Family and friendship face new strains amid America’s growing political divide
By Charles Homans and Alyce McFadden
The past two years of American politics have cost Emory Liggett at least two close friends.
The first was a Democrat who objected to Liggett’s continued insistence that the 2020 election had been stolen from Donald Trump, a parting of ways that seemed understandable enough to him. But the second one — a friend with whom Liggett, a 73-year-old retired gemstone dealer in North Carolina, had traveled to jewelry shows for 20 years — came as a shock.
“I thought he was a good conservative Republican,” said Liggett, a Republican himself. “One day he says, ‘I don’t want to talk to you anymore.’ And I said, ‘Why?’ And he says, ‘Because I don’t believe in this Republican GOP MAGA’ ” stuff, using a far sharper expletive.
As a new poll suggests, the increasingly stark ideological divides of American politics have come with personal consequences.

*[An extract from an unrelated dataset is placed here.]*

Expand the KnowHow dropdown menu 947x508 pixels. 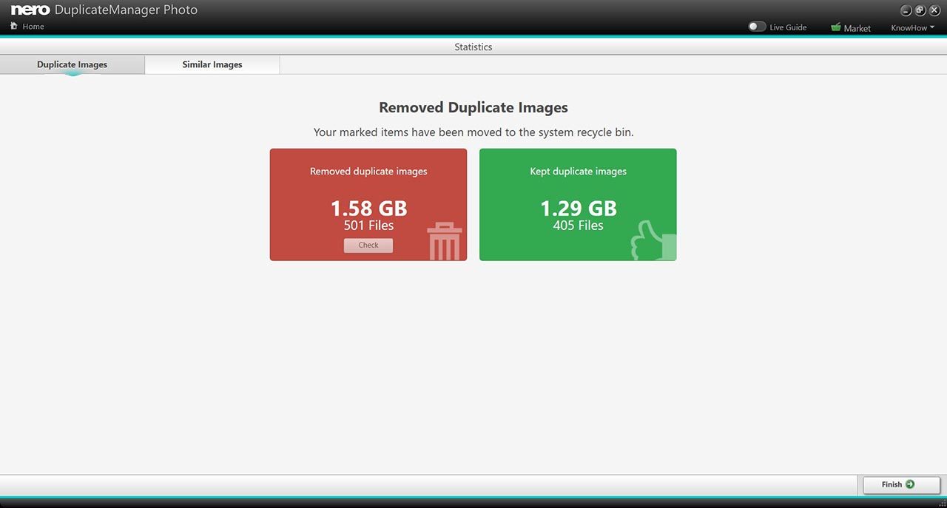[912, 28]
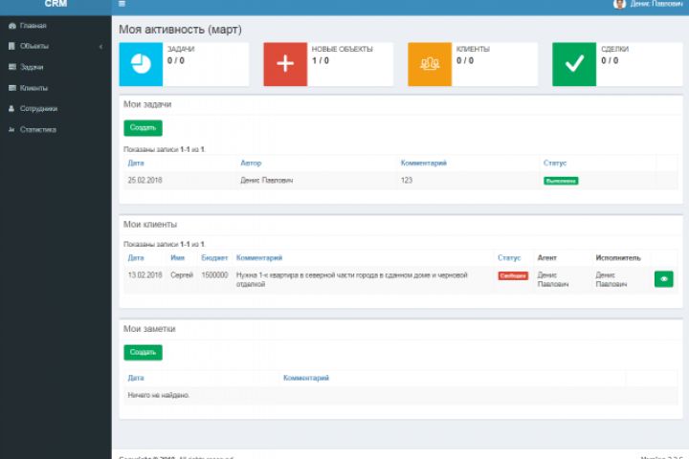View Сергей client with the green eye button
Viewport: 689px width, 459px height.
point(663,279)
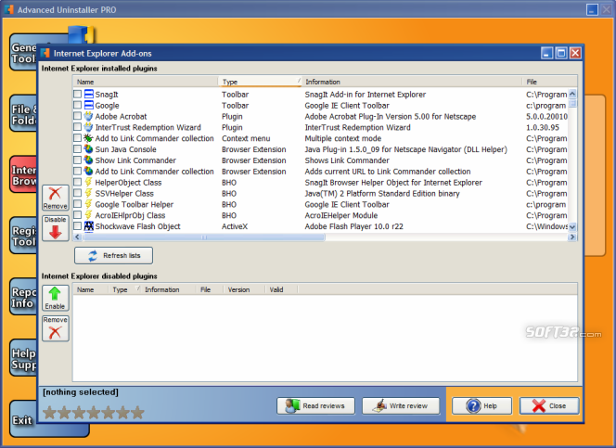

Nearly 1 in 5 voters — 19% — said that politics had hurt their friendships or family relationships, according to a poll conducted last week by The New York Times and Siena College.
For all the concern over violent political rhetoric and outright political conflict in the United States, the ruptures that people described were typically quiet ones made more in sorrow than anger, as people with years of common experience came to the conclusion that they no longer even agreed on enough facts to have coherent arguments.
“There’s a great deal of hurt,” said Paul Lucky, 73, a child-care provider and a self-described left-leaning Democrat who lives near Sacramento, California, and who spoke of a strained relationship with his Republican son.
Close to half of the voters in the survey also acknowledged making judgments about other people based on their politics. Forty-eight percent of those polled said that knowing a person’s political views told them either a lot or a little about whether someone was a good person.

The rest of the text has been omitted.